### YOUR OBJECTIVE
Give every entry again, exactly as it stands.
PROVIDED MATERIAL Block Start
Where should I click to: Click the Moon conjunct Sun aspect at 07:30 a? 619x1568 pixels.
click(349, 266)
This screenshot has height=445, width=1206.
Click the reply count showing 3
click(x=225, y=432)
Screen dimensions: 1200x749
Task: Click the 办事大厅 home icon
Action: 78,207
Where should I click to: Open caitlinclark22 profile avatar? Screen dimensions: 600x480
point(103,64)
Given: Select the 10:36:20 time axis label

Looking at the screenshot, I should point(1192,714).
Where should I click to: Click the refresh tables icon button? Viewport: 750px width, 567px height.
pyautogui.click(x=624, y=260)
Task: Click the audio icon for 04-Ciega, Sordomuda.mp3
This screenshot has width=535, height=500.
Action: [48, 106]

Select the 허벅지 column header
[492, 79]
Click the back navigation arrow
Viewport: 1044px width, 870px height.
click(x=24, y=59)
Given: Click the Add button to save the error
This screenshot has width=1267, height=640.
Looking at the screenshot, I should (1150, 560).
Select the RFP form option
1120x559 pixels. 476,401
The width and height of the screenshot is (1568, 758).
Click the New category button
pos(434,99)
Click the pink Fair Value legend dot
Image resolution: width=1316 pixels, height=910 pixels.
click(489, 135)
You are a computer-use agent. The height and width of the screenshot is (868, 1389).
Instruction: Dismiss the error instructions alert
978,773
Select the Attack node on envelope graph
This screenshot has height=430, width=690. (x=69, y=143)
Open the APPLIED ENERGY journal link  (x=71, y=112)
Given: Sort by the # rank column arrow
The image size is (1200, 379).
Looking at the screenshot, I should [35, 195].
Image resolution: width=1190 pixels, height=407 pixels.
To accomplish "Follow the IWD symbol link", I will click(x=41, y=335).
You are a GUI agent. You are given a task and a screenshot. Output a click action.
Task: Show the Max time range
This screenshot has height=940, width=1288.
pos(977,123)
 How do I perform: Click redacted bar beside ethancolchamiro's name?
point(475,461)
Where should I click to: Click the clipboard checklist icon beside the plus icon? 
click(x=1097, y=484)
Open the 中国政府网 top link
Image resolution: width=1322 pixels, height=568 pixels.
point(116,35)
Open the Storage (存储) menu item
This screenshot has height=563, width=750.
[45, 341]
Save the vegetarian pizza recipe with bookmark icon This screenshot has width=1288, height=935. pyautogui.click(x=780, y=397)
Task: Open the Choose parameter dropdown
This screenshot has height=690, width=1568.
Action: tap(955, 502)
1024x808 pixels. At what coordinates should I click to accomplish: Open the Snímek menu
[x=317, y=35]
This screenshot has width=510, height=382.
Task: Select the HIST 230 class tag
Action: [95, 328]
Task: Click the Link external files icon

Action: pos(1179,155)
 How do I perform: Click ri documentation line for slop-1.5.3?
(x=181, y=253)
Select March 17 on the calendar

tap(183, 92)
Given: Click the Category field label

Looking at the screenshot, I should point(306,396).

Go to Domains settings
PROVIDED MATERIAL Block End
### ANSWER BOX
Where should I click to: Click the Moon conjunct Sun aspect at 07:30 a? 619x1568 pixels.
click(349, 266)
This screenshot has height=445, width=1206.
Click the reply count showing 3
click(x=225, y=432)
Screen dimensions: 1200x749
Task: Click the 办事大厅 home icon
Action: 78,207
Where should I click to: Open caitlinclark22 profile avatar? Screen dimensions: 600x480
point(103,64)
Given: Select the 10:36:20 time axis label

Looking at the screenshot, I should point(1192,714).
Where should I click to: Click the refresh tables icon button? Viewport: 750px width, 567px height.
pyautogui.click(x=624, y=260)
Task: Click the audio icon for 04-Ciega, Sordomuda.mp3
This screenshot has width=535, height=500.
Action: [48, 106]

Select the 허벅지 column header
[492, 79]
Click the back navigation arrow
Viewport: 1044px width, 870px height.
click(x=24, y=59)
Given: Click the Add button to save the error
This screenshot has width=1267, height=640.
Looking at the screenshot, I should (1150, 560).
Select the RFP form option
1120x559 pixels. 476,401
The width and height of the screenshot is (1568, 758).
Click the New category button
pos(434,99)
Click the pink Fair Value legend dot
Image resolution: width=1316 pixels, height=910 pixels.
click(489, 135)
You are a computer-use agent. The height and width of the screenshot is (868, 1389).
Instruction: Dismiss the error instructions alert
978,773
Select the Attack node on envelope graph
This screenshot has height=430, width=690. (x=69, y=143)
Open the APPLIED ENERGY journal link  (x=71, y=112)
Given: Sort by the # rank column arrow
The image size is (1200, 379).
Looking at the screenshot, I should [35, 195].
Image resolution: width=1190 pixels, height=407 pixels.
To accomplish "Follow the IWD symbol link", I will click(x=41, y=335).
You are a GUI agent. You are given a task and a screenshot. Output a click action.
Task: Show the Max time range
This screenshot has height=940, width=1288.
pos(977,123)
 How do I perform: Click redacted bar beside ethancolchamiro's name?
point(475,461)
Where should I click to: Click the clipboard checklist icon beside the plus icon? 
click(x=1097, y=484)
Open the 中国政府网 top link
Image resolution: width=1322 pixels, height=568 pixels.
point(116,35)
Open the Storage (存储) menu item
This screenshot has height=563, width=750.
[45, 341]
Save the vegetarian pizza recipe with bookmark icon This screenshot has width=1288, height=935. pyautogui.click(x=780, y=397)
Task: Open the Choose parameter dropdown
This screenshot has height=690, width=1568.
Action: tap(955, 502)
1024x808 pixels. At what coordinates should I click to accomplish: Open the Snímek menu
[x=317, y=35]
This screenshot has width=510, height=382.
Task: Select the HIST 230 class tag
Action: [95, 328]
Task: Click the Link external files icon

Action: pos(1179,155)
 How do I perform: Click ri documentation line for slop-1.5.3?
(x=181, y=253)
Select March 17 on the calendar

tap(183, 92)
Given: Click the Category field label

Looking at the screenshot, I should point(306,396).

Go to Domains settings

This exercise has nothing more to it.